Luckily, the 13 miles only took 2 hours and ten minutes (ughhh).  I could have and probably should have, walked the last five miles of my workout, but last thing I wanted was for my sunscreen to sweat off, and top off my workout with a sunburn.  I'm not sure anyone would really call this a long run, but for the sake of my training calendar, I am going to.   Going forward, I will be running in the mornings or evenings.  And I will be bringing water and food with me on any run longer than an hour and a half.

Other than today, I'm pretty happy with the week.  For those of you interested in follow my runs in more detail, you can click on the specific workout to the right of post section and it'll take you to a page with a ton of stats and a map of my run.  If you run and enjoy documenting your runs/times/etc., I recommend checking out RunningAhead.com.  After using it for a day, I find it much easier to use than other similar sites, such as mapmyrun.com or garminconnect.com.

Wednesday, July 13, 2011

Here we go again!

For those of you who know me, I'm at it again.  This will be eighth marathon, and the second time I will be blogging about my marathon training progress.  On October 16, 2011, I will be toeing the starting line in Lowell, MA attempting to complete 26.2 miles in a somewhat timely fashion. 

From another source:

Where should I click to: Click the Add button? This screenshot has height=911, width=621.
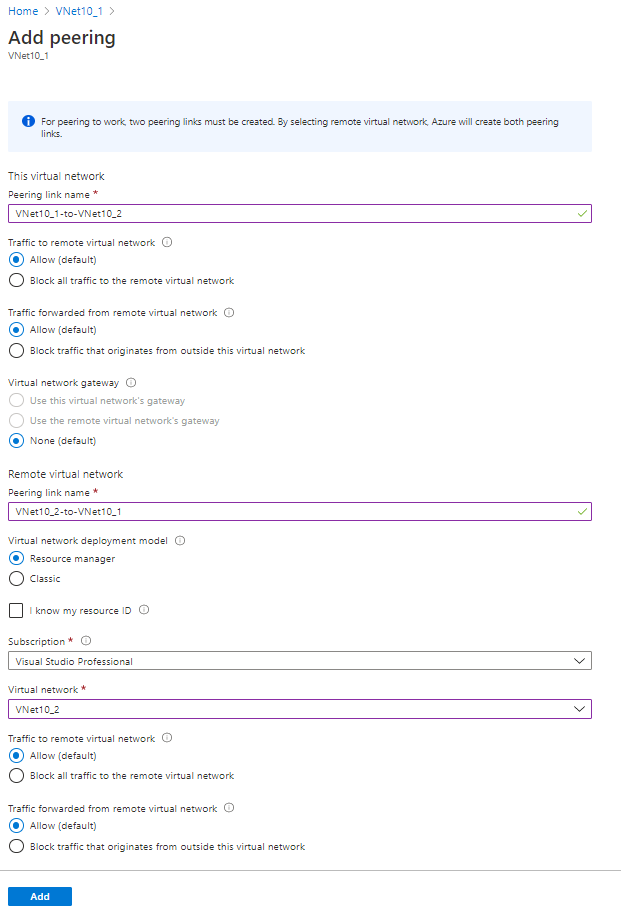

Why am I blogging about another marathon, and why am I running the Bay State marathon again?  Both great questions.  I signed up for the Bay State marathon in order to raise money for and awareness of Easter Seals of Massachusetts.  As some of you may know (and hopefully everyone will know much better in the next few months), Easter Seals provides services to ensure that children and adults with disabilities have equal opportunities to live, learn, work and play.  I have been volunteering with our chapter for the last few months, and the more I participate with our chapter and it's participants, the more I realize the opportunity we have to make a positive impact for individuals and families who receive services from Easter Seals.

Am I running the Bay State Marathon because it is known as being one of fastest and easiest marathons in the United States?  Am I running it because Bay State is the only fall marathon in Massachusetts?  Is it because it's a great opportunity to run a state marathon while fundraising for a state charity?  Or am I running Bay State because this is the only marathon (that I know of) that Lauren will be able to ride along on her bike for most of my run?  Yes, yes, yes, and a resounding yes are my answers.

Bear with me while I get the blog up and running (get it?) and make it a little easier on the eyes.  I'm looking forward to sharing my experiences training and volunteering with you.  Thanks for reading.